- **Data for this task**:

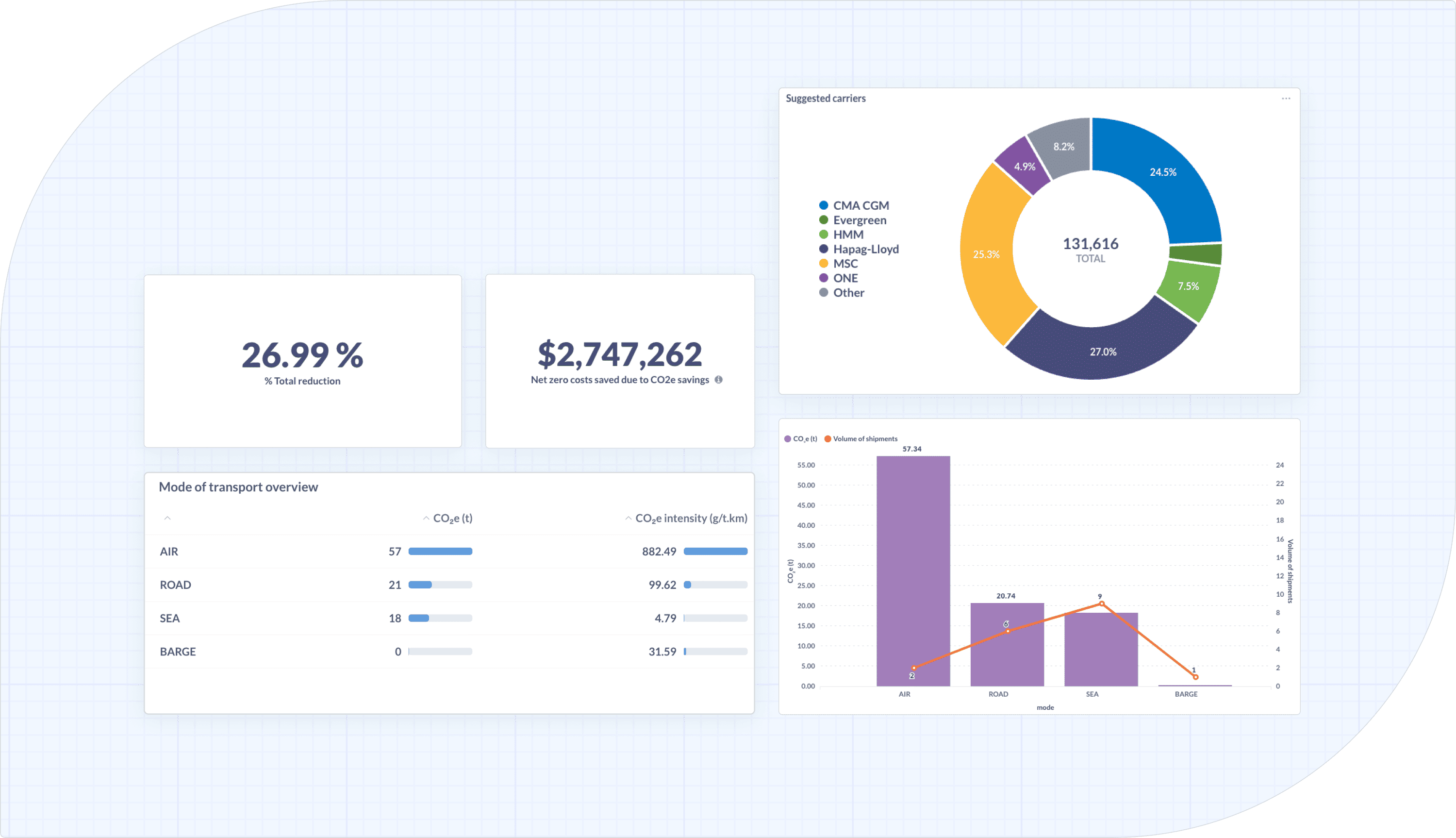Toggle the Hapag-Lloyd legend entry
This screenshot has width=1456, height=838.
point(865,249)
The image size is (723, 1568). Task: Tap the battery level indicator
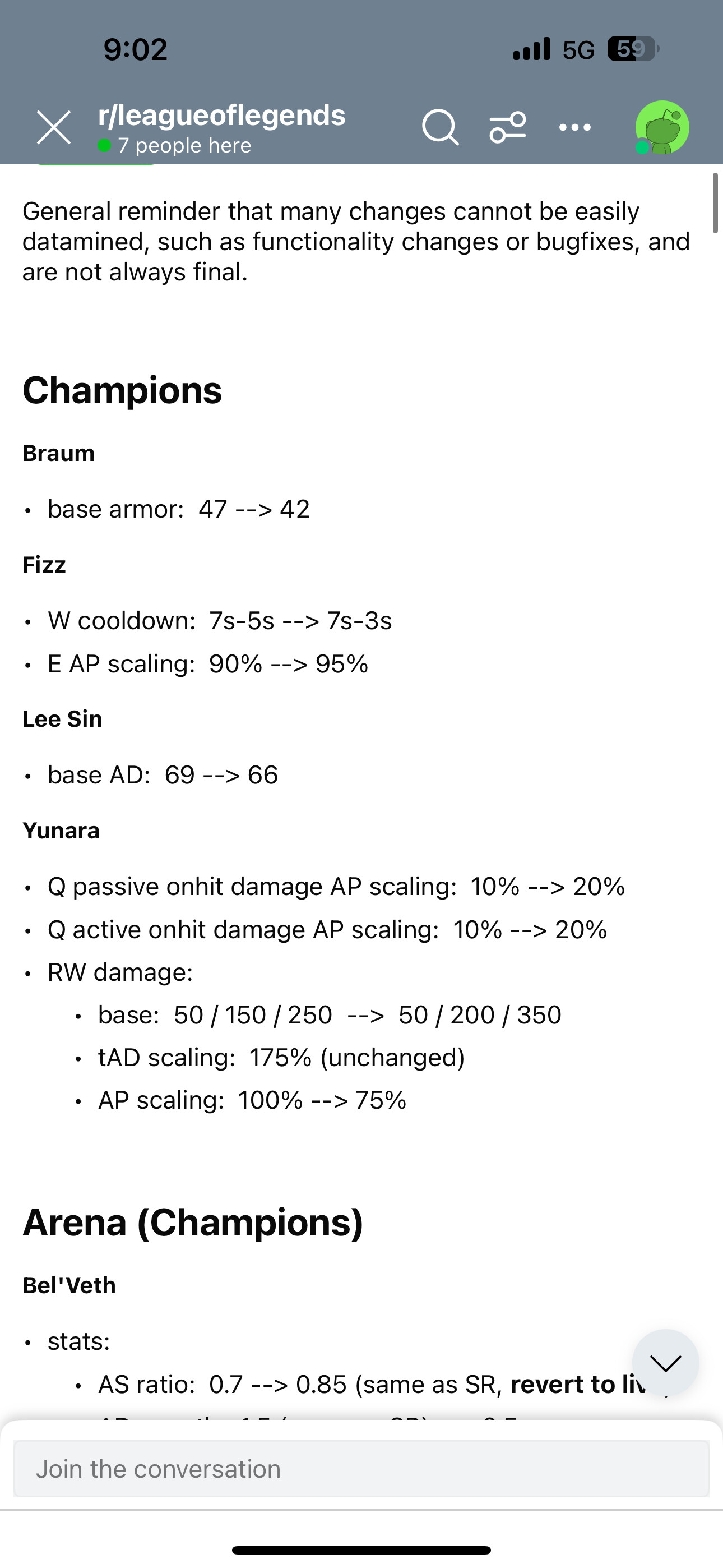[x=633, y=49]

- **Exercise objective**:
Reproduce every line of the items above verbatim, leaving out the pictures.

- **Task solution**:
Toggle the Hapag-Lloyd legend entry
This screenshot has width=1456, height=838.
point(865,249)
The image size is (723, 1568). Task: Tap the battery level indicator
[x=633, y=49]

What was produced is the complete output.